Si l’expert bâtiment n’accepte pas sa mission, il est procédé à son remplacement.
3. 4 1 – L’organisation de la première réunion d’’expertise
Une fois la consignation effectuée, l’expert en ayant été avisé par le greffe de la juridiction peut procéder à l’ouverture de ses opérations d’expertise. Il doit procéder à la convocation des parties par lettre recommandée avec avis de réception. L’expert devra faire mention dans son rapport de ces formalités de convocation. Les conseils des parties sont généralement avisés par lettre simple de la date et du lieu où se tient la réunion d’expertise. L’expert peut informer le juge chargé du contrôle de l’expertise de la date d’ouverture de ses opérations.
Le même formalisme est observé pour les réunions d’expertise ultérieures, à l’exception du fait que, dans la pratique, la date de la réunion suivante est souvent fixée d’un commun accord à chaque réunion.
3. 4 2 – Le respect du principe du contradictoire
Le principe du contradictoire, doit être respecté par l’expert tout au long du déroulement des opérations d’expertise. Au cours des réunions, les parties peuvent faire à l’expert toutes déclarations et lui donner toutes les explications, dont il doit ensuite rendre compte dans son rapport.
A l’ouverture des opérations d’expertise, l’expert doit donner lecture de la décision qui l’a désigné et particulièrement de sa mission, de façon à recueillir, le cas échéant, les observations des parties sur l’étendue et le contenu de celle-ci.
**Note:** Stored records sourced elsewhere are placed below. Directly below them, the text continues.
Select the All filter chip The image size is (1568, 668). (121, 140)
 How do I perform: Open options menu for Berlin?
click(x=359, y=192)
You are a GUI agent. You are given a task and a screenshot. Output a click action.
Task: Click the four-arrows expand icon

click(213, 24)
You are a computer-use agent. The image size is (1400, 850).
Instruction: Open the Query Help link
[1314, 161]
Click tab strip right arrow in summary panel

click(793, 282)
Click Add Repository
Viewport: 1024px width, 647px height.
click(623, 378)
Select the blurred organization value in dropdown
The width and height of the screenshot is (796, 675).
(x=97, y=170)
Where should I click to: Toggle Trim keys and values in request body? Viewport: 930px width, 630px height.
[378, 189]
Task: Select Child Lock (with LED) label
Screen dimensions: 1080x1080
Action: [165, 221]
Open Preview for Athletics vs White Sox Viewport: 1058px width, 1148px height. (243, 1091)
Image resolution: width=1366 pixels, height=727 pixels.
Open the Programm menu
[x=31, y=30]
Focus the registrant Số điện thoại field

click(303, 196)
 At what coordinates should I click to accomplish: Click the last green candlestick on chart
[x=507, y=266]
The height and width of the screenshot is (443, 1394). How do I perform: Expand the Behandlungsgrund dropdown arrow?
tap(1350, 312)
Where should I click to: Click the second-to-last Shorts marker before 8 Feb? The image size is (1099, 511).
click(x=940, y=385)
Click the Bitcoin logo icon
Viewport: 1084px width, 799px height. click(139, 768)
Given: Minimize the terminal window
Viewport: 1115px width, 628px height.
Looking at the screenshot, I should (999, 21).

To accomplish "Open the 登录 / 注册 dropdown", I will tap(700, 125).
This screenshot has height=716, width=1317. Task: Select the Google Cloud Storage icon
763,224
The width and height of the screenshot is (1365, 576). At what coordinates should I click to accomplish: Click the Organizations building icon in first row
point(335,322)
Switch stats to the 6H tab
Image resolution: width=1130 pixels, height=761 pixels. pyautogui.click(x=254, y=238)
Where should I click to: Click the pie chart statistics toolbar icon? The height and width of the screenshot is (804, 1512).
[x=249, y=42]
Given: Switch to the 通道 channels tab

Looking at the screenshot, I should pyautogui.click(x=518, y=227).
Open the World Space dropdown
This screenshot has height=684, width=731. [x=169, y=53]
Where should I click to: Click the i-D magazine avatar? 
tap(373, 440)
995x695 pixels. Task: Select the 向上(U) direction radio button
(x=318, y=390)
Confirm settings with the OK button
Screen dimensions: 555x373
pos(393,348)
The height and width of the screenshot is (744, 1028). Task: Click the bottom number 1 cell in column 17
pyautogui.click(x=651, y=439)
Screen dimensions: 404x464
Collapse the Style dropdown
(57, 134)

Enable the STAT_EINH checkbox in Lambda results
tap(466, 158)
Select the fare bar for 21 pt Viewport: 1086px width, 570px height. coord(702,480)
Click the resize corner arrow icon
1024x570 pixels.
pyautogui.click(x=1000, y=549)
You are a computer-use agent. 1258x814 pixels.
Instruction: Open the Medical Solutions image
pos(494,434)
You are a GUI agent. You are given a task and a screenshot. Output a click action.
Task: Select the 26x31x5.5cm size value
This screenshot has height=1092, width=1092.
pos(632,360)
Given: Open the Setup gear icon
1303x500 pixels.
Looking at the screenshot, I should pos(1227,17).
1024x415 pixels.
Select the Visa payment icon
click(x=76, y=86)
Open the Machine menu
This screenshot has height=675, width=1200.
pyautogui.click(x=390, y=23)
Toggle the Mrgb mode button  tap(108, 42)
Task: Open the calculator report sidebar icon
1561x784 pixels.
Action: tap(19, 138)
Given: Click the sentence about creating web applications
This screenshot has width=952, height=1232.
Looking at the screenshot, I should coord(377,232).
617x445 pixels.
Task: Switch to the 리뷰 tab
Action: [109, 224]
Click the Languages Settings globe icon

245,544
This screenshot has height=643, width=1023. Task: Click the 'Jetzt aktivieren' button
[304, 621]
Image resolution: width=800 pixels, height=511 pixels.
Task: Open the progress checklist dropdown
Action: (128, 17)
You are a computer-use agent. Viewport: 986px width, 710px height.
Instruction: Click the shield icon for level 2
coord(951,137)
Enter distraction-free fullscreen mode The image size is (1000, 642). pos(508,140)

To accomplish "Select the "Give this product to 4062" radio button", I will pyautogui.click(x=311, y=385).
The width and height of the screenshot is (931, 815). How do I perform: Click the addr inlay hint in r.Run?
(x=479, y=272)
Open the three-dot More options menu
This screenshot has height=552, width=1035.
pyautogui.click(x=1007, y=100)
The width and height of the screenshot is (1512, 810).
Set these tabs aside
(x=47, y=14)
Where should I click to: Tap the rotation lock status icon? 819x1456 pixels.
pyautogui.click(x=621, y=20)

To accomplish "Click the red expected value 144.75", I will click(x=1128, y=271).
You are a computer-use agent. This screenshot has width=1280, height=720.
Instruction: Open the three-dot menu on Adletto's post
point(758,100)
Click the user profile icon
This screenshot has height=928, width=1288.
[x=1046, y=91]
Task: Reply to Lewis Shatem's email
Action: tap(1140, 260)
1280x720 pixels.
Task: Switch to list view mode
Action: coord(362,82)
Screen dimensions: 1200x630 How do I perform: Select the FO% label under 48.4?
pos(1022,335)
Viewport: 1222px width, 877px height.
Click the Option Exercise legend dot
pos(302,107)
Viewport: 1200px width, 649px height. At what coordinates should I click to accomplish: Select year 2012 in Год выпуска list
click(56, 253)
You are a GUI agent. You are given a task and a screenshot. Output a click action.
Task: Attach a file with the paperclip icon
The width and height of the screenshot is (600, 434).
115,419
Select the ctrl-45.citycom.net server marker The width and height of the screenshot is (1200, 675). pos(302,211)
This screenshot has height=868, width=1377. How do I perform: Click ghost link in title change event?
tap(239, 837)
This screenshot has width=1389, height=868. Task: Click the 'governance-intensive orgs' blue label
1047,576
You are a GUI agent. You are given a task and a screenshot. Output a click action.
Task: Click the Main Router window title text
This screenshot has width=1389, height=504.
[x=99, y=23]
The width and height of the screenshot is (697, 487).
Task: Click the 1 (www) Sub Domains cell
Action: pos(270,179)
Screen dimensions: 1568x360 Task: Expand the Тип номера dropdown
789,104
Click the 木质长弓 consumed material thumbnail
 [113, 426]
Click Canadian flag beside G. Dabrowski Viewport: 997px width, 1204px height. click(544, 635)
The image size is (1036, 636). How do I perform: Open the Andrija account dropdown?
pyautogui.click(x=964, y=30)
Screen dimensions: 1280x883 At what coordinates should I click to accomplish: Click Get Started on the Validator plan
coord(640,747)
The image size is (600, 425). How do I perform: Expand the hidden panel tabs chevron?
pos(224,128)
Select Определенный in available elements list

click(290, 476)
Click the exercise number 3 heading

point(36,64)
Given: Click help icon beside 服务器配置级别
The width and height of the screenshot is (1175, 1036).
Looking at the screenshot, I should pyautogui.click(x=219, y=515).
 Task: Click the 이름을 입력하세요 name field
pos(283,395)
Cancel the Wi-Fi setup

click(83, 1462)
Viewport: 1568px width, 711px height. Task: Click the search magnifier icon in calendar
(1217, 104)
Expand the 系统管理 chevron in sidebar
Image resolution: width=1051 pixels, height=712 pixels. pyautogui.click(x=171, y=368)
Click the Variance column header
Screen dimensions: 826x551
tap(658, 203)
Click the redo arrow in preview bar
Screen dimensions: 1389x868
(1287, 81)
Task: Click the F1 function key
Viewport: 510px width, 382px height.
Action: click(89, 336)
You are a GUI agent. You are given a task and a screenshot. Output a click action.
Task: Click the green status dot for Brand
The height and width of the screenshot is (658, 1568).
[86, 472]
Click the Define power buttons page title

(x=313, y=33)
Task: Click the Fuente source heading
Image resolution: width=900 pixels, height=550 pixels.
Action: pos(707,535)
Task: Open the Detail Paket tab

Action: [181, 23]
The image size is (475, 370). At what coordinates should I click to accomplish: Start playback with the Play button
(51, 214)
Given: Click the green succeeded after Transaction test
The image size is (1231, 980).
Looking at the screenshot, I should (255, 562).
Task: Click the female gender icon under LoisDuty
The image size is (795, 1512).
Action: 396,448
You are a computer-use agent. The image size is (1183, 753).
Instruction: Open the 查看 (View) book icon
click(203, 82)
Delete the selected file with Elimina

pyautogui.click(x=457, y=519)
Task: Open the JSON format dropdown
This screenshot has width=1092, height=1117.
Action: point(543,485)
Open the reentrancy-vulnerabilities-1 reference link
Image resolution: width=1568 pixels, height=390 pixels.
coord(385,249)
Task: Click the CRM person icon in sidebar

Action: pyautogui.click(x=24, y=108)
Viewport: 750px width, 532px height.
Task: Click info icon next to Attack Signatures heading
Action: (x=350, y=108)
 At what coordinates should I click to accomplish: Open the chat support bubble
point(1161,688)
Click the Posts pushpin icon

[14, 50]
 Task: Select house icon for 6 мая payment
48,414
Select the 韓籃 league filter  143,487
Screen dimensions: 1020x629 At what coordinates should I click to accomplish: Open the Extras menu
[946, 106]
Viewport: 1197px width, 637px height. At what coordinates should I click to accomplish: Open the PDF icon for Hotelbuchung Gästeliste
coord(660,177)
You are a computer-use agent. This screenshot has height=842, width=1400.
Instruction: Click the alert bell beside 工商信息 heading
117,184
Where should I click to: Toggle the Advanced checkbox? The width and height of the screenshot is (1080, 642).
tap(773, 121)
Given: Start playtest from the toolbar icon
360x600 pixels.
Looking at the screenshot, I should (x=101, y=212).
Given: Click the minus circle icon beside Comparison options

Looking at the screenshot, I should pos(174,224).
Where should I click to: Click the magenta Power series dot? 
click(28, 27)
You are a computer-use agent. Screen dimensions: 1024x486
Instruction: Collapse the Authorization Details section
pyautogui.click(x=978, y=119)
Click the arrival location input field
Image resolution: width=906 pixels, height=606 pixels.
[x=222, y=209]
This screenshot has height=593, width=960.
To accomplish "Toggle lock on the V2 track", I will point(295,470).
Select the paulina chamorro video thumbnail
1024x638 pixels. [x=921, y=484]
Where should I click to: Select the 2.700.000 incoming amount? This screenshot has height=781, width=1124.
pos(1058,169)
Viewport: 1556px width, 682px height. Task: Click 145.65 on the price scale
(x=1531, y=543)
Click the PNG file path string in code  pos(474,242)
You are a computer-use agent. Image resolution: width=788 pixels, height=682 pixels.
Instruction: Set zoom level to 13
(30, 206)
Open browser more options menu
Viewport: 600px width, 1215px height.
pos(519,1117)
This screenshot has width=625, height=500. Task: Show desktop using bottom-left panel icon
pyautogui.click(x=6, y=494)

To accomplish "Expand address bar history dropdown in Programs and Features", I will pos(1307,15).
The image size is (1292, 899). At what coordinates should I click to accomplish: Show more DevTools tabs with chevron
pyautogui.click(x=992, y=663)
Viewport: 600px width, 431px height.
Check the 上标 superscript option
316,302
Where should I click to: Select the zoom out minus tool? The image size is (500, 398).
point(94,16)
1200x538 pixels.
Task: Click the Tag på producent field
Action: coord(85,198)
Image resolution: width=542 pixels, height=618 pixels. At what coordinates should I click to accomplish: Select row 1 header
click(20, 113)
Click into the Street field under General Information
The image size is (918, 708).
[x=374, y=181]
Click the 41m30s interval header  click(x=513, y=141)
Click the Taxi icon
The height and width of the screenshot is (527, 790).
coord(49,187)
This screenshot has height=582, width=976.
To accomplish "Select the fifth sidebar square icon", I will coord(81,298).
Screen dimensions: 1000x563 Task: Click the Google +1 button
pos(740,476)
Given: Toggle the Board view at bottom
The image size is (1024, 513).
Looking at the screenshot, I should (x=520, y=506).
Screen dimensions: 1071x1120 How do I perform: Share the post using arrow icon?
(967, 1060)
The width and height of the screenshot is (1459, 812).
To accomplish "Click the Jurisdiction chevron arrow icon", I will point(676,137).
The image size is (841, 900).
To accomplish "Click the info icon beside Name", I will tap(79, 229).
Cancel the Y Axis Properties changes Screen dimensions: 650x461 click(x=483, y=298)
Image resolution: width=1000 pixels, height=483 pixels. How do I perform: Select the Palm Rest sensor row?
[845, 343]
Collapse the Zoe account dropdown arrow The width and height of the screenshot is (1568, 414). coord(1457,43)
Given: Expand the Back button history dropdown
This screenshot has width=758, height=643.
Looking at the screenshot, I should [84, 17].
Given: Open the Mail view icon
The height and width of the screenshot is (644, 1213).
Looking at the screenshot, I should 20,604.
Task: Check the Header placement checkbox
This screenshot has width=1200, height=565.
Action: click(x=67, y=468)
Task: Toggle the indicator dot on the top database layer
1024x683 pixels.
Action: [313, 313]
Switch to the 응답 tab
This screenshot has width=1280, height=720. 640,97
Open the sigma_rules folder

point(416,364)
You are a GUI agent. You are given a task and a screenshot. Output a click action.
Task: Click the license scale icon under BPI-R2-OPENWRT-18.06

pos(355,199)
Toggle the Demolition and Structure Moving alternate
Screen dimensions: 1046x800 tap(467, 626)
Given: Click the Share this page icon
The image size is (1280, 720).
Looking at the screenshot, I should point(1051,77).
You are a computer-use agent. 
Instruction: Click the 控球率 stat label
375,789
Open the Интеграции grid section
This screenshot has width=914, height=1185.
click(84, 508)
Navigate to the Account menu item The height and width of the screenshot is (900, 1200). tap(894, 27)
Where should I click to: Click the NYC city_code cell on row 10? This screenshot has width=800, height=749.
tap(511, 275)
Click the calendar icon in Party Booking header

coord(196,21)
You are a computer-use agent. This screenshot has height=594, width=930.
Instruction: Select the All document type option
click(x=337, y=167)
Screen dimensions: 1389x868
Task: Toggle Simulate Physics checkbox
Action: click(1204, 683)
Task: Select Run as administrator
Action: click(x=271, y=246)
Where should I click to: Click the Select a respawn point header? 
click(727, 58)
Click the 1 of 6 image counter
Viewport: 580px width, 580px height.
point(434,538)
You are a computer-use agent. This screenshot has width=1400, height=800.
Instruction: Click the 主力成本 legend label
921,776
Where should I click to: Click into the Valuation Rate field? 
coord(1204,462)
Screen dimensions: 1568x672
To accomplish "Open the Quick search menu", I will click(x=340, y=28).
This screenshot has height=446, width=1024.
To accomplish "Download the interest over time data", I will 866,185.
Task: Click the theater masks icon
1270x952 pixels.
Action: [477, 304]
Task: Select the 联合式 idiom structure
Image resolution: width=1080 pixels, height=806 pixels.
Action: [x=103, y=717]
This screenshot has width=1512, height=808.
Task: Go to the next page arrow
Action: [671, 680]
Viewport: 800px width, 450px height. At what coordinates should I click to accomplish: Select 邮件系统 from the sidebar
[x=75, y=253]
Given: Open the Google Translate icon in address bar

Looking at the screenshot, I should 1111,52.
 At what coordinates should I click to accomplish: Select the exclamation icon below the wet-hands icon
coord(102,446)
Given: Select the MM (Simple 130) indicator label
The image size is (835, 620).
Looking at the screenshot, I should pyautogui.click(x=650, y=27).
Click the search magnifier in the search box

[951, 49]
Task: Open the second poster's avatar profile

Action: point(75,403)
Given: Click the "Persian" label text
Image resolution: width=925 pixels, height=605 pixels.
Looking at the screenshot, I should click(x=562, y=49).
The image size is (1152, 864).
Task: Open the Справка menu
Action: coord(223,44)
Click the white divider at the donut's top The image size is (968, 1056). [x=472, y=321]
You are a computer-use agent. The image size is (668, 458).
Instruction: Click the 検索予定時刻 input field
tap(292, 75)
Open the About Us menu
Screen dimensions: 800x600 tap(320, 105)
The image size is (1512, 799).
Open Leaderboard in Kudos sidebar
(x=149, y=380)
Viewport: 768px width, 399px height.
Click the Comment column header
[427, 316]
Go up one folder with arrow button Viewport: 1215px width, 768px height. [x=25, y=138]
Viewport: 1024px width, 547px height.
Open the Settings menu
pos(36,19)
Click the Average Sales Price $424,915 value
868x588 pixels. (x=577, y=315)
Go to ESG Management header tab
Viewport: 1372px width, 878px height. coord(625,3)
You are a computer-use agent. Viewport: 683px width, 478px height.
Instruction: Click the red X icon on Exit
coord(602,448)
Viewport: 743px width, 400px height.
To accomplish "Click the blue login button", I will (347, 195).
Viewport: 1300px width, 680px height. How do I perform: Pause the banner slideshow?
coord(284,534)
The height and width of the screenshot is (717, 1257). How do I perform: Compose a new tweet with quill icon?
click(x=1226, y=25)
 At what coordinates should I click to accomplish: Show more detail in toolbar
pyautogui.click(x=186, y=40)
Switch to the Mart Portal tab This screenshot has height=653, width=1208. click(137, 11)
A tout moment des opérations d’expertise, les parties peuvent adresser à l’expert des observations écrites.
TEXTE OFFICIEL
Code de procédure civile
Art. 276 – L’expert doit prendre en considération les observations ou réclamations des parties, et, lorsqu’elles sont écrites, les joindre à son avis si les parties le demandent.
[…]
L’expert doit faire mention, dans son avis, de la suite qu’il aura donné aux observations ou réclamations présentées.
L’expert doit veiller, au cours de ces échanges, à ce que le principe du contradictoire soit respecté par les parties. Il en est de même pour la communication des pièces et documents par les parties. Les pièces et documents communiqués à l’expert doivent l’être à toutes les parties, y compris celles qui ne sont pas représentées par un avocat.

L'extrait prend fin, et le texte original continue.